◆ **Complete o seguinte**
- A) Segundo o texto sobre a jornada de trabalho, quase quantas assinaturas a petição pública do VAT alcançou?
- B) Transcreva fielmente o trecho do texto sobre a jornada de trabalho que se abre com as palavras que contêm "Até a Constituição" e se fecha com "de trabalho 6×1.".
- C) Diga se cada afirmação abaixo está de acordo com o texto sobre a jornada de trabalho. Responda sim ou não e cite as palavras exatas do texto que decidem a resposta.
(i) A Constituição de 1988 reduziu a jornada semanal de 48 para 44 horas.
(ii) A publicação de Rick Azevedo no TikTok foi feita em 2024.
(iii) A Constituição determina que o repouso semanal ocorra obrigatoriamente aos domingos.

◆ **Texto fornecido**
------------------------------------------------

No relatório do senador Rogério Carvalho (PT-SE), relator da PEC aprovada na CCJ, é citada a experiência vivida pelo Brasil na última vez que houve alteração na jornada. “Quando a Constituição de 1988 reduziu de 48 para 44 horas a jornada semanal de trabalho, não houve aumento do desemprego em 1989. Ao contrário, (…), verificou-se um aumento do salário real por hora em relação aos demais trabalhadores”, diz o texto, que também cita experiências internacionais positivas com a alteração.
Em uma audiência pública na Comissão de Finanças e Tributação da Câmara, o ministro Guilherme Boulos também rebateu as críticas ao movimento. “Fala-se muito que não podemos reduzir a jornada porque nossa produtividade é menor. Mas como ela vai aumentar se a trabalhadora e o trabalhador não têm tempo para estudar, descansar e melhorar suas condições de trabalho?”, afirmou Boulos. “O tema envolve números e impactos econômicos, mas envolve também humanidade. O mercado se adapta”, apontou.
Como a pauta ganhou relevância no debate nacional?
O pleito por redução da jornada de trabalho não é algo novo, remetendo às primeiras greves de trabalhadores ao redor do mundo. Mas, no Brasil, a discussão ganhou tração graças a um vídeo no TikTok e muita revolta com um modelo descrito como uma “escravidão moderna”.
Isso bastou para que o tocantinense Rick Azevedo, que trabalhava como caixa em uma farmácia no Rio de Janeiro, colocasse a escala 6×1 na boca de boa parte dos brasileiros. A publicação, feita em setembro de 2023, viralizou e se transformou no Movimento Movimento Vida Além do Trabalho (VAT), catapultando Azevedo a uma vaga na Câmara Municipal do Rio de Janeiro em 2024, pelo PSOL. Uma petição pública feita pelo VAT atingiu quase três milhões de assinaturas e fez com que a pauta ganhasse força no Congresso Nacional, por meio de uma PEC protocolada pela deputada Erika Hilton (PSOL-SP), que impulsionou a tramitação de outras propostas.
O que prevê a lei atualmente?
Até a Constituição Federal de 1988, a legislação previa uma jornada máxima de 48 horas semanais e de oito horas diárias. Na época, parte dos constituintes tentaram reduzir o teto para 40 horas, mas prevaleceu uma redação mais conservadora, estabelecendo 44 horas semanais e mantendo as oito horas diárias, além de permitir compensação de horários e redução de jornada mediante acordo ou convenção coletiva. A Constituição também estabelece que é direito do trabalhador ter ao menos um dia de repouso semanalmente, de preferência aos domingos. Na prática, isso abre margem para jornadas de trabalho 6×1.

------------------------------------------------

◆ **Trechos dos registros**
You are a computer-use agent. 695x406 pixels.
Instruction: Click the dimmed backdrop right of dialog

------------------------------------------------

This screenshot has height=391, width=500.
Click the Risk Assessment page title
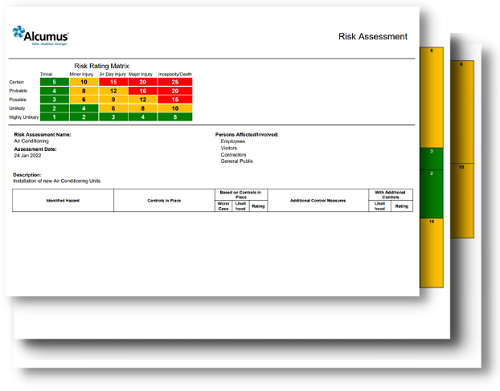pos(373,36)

------------------------------------------------

◆ **Respostas esperadas**
- A) Quase três milhões de assinaturas.

- B)
Até a Constituição Federal de 1988, a legislação previa uma jornada máxima de 48 horas semanais e de oito horas diárias. Na época, parte dos constituintes tentaram reduzir o teto para 40 horas, mas prevaleceu uma redação mais conservadora, estabelecendo 44 horas semanais e mantendo as oito horas diárias, além de permitir compensação de horários e redução de jornada mediante acordo ou convenção coletiva. A Constituição também estabelece que é direito do trabalhador ter ao menos um dia de repouso semanalmente, de preferência aos domingos. Na prática, isso abre margem para jornadas de trabalho 6×1.

- C)
(i) Sim: "Quando a Constituição de 1988 reduziu de 48 para 44 horas a jornada semanal de trabalho".
(ii) Não: "A publicação, feita em setembro de 2023".
(iii) Não: "ter ao menos um dia de repouso semanalmente, de preferência aos domingos".